Hey @YoshikiFujiwara , I took a look and have some meaningful feedback for you.
Short version: your diagnosis is right, and what it points to is an unsupported path, not a mistake in your IAM setup. Amazon S3 Access Points are not a supported target for Unity Catalog external locations on AWS today. The current AWS docs only cover external locations against standard S3 bucket paths (s3://...). There's no public doc or release note that lists S3 Access Point ARNs as a supported target, and nothing that describes special configuration for them. The behavior you captured is the known signature of this gap.
Why it behaves this way
Unity Catalog doesn't hand the compute your full IAM role. It uses credential vending (down-scoping). When a query touches the external location, UC calls AWS STS AssumeRole and attaches a session policy scoped to the requested path.

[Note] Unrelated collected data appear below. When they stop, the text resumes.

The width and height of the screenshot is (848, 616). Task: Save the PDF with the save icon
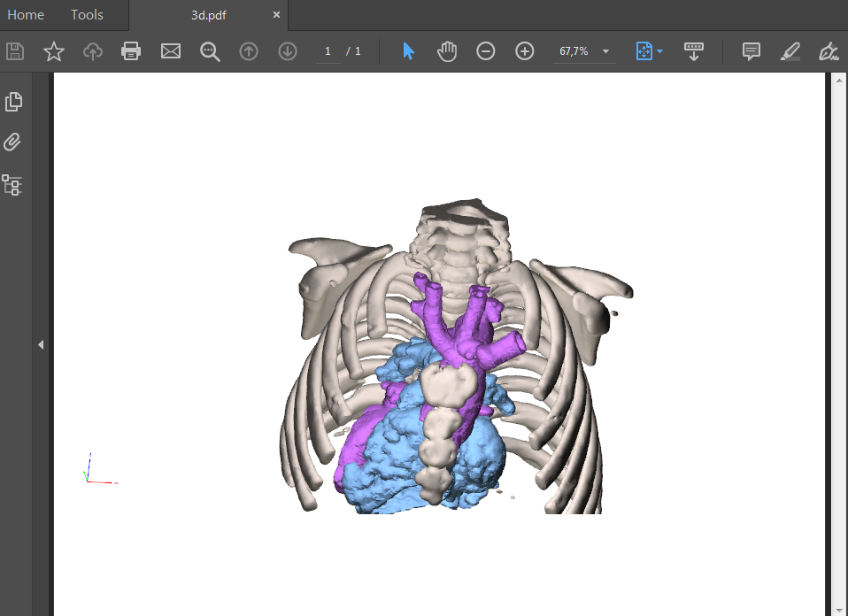coord(14,50)
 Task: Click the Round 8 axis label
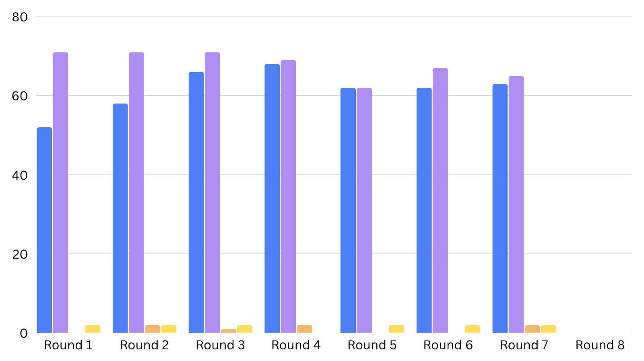click(600, 345)
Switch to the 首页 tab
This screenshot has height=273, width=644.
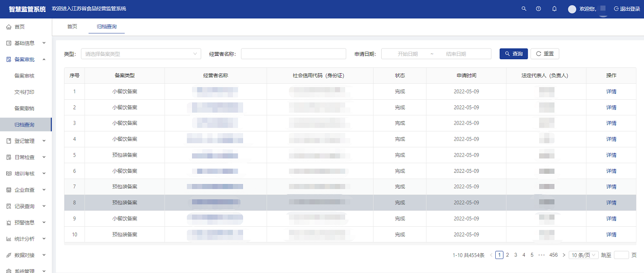tap(72, 26)
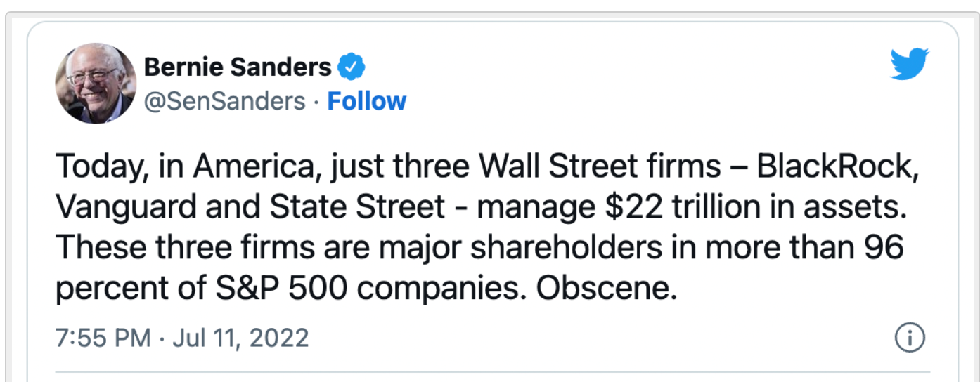This screenshot has height=382, width=980.
Task: Click the blue verified badge
Action: (351, 67)
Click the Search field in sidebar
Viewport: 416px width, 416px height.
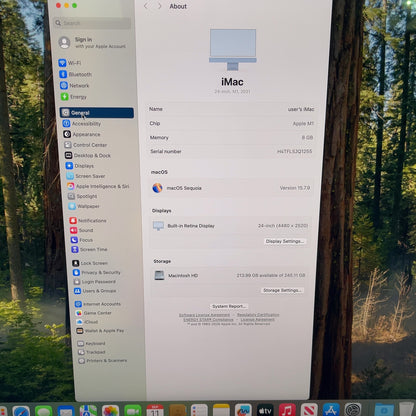tap(92, 23)
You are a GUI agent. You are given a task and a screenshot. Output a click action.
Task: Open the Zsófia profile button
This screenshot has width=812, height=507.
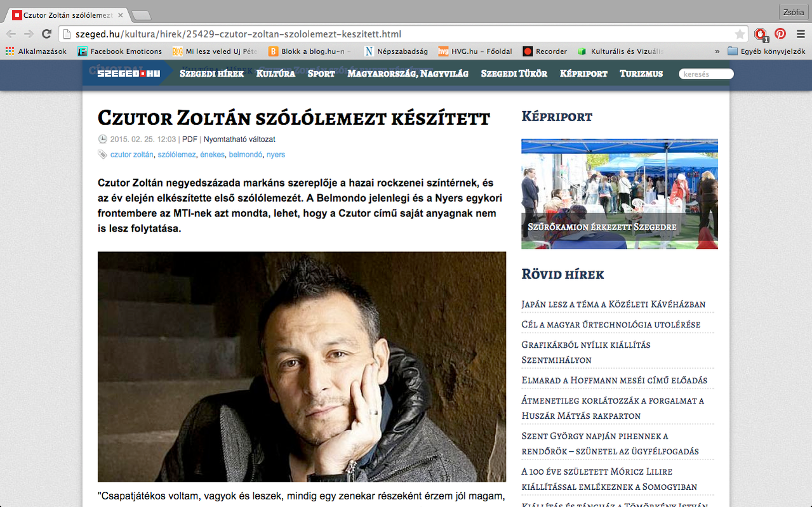793,12
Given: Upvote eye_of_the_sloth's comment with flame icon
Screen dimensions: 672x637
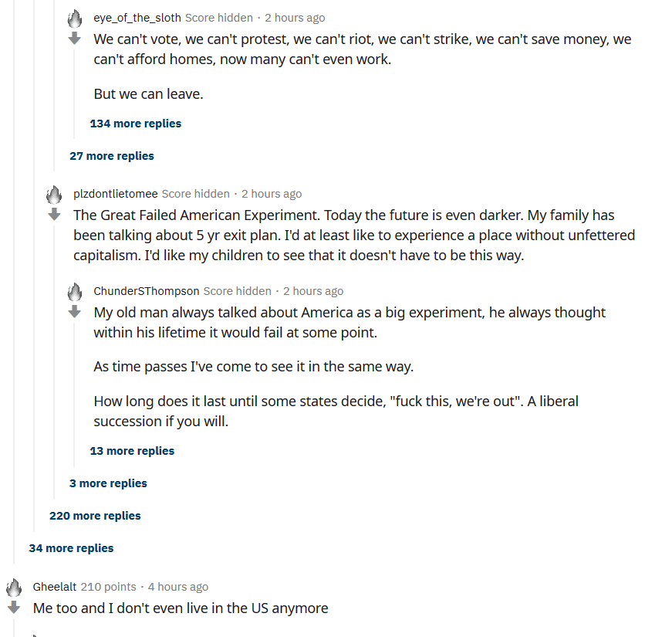Looking at the screenshot, I should (75, 19).
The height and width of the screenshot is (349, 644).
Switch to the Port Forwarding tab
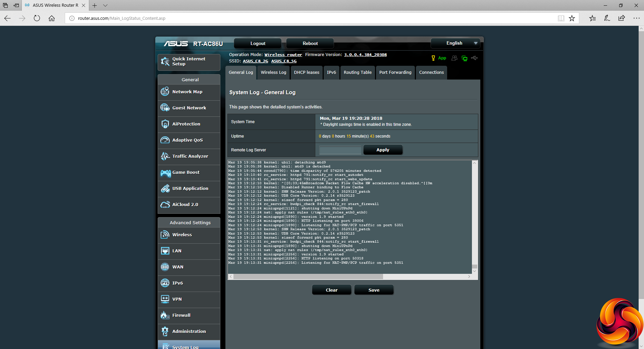395,72
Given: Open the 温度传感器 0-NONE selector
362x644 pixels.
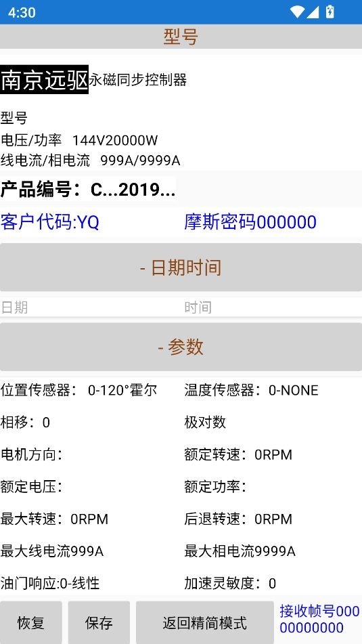Looking at the screenshot, I should coord(251,390).
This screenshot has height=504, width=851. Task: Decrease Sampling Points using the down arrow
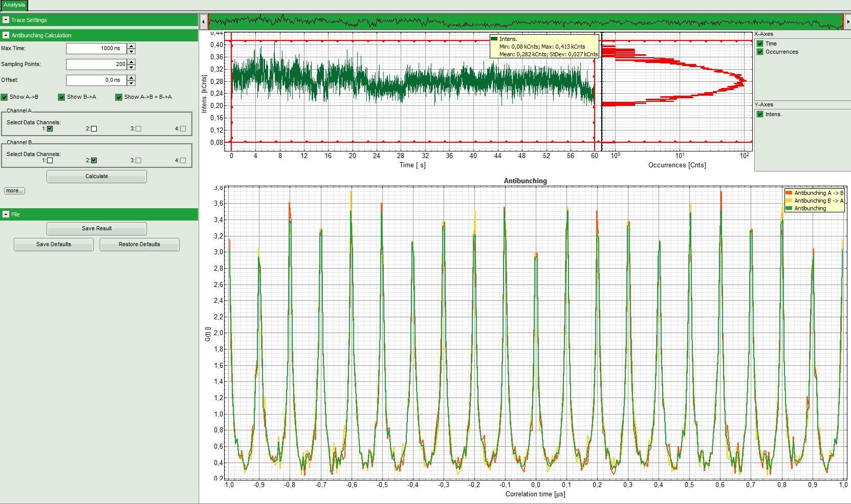(x=132, y=67)
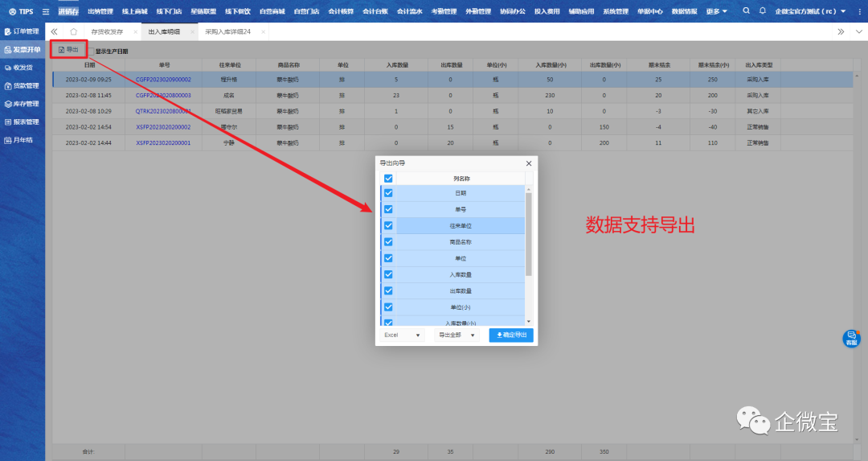Screen dimensions: 868x461
Task: Click the search magnifier icon in header
Action: click(747, 11)
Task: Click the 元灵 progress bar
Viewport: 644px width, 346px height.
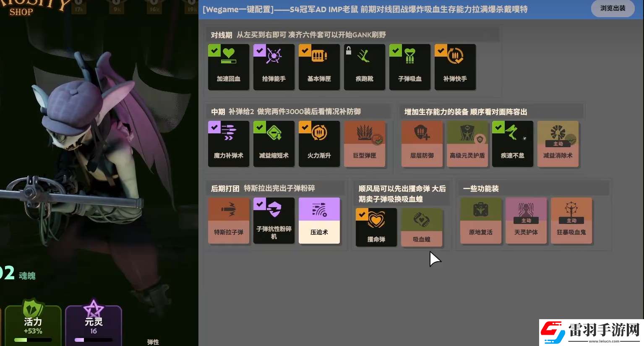Action: (93, 340)
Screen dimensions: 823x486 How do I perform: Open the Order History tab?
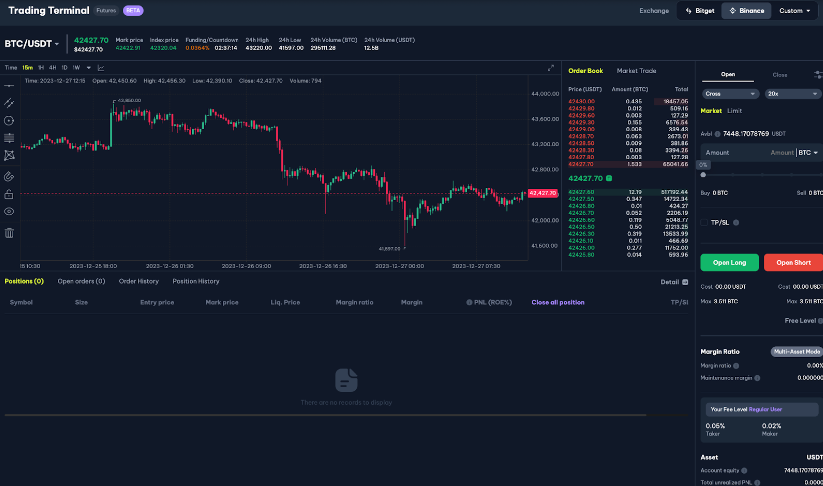coord(139,281)
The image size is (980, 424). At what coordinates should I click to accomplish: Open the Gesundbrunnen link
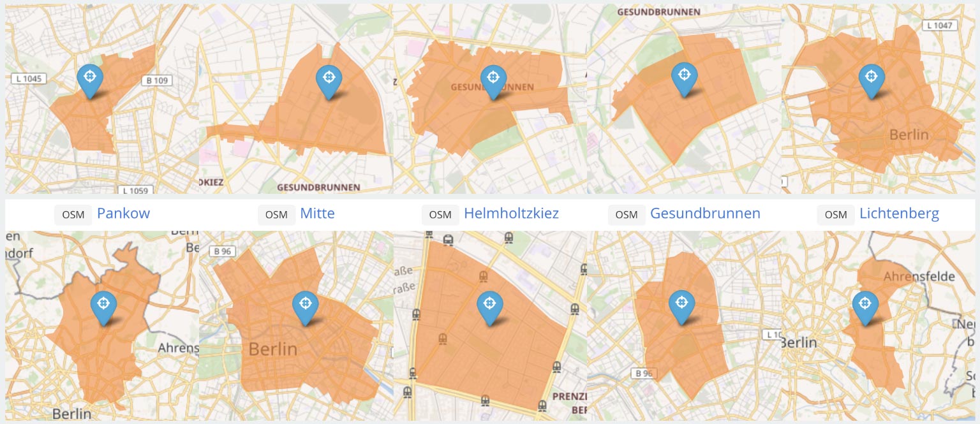705,214
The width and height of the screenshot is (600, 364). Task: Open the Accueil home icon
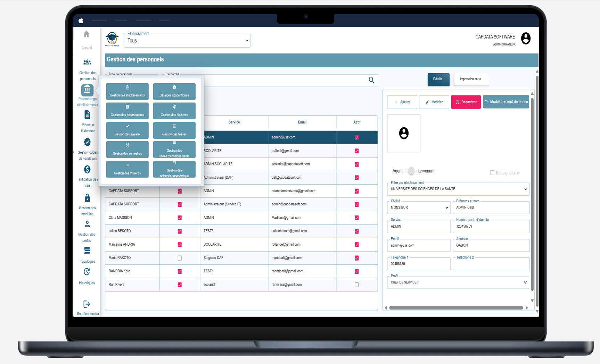pyautogui.click(x=87, y=34)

Your effective S3 permission is the intersection of two things:
- Your IAM role's identity policy, which you've correctly set to
s3:* on the access point ARN.
- UC's generated session policy, which is built from standard
s3://bucket/prefix semantics.
That intersection is where it breaks. Standard bucket object operations authorize against arn:aws:s3:::bucket/prefix/*. Access point object operations require a different ARN namespace: arn:aws:s3:<region>:<acct>:accesspoint/<name>/object/<prefix>/*. UC's down-scoped session policy doesn't emit those access point object ARNs, and it scopes ListObjectsV2 to the root prefix only.
That explains each symptom you saw:
- Top-level
ls and explicit single-file reads match the narrow root-prefix scope, so they succeed.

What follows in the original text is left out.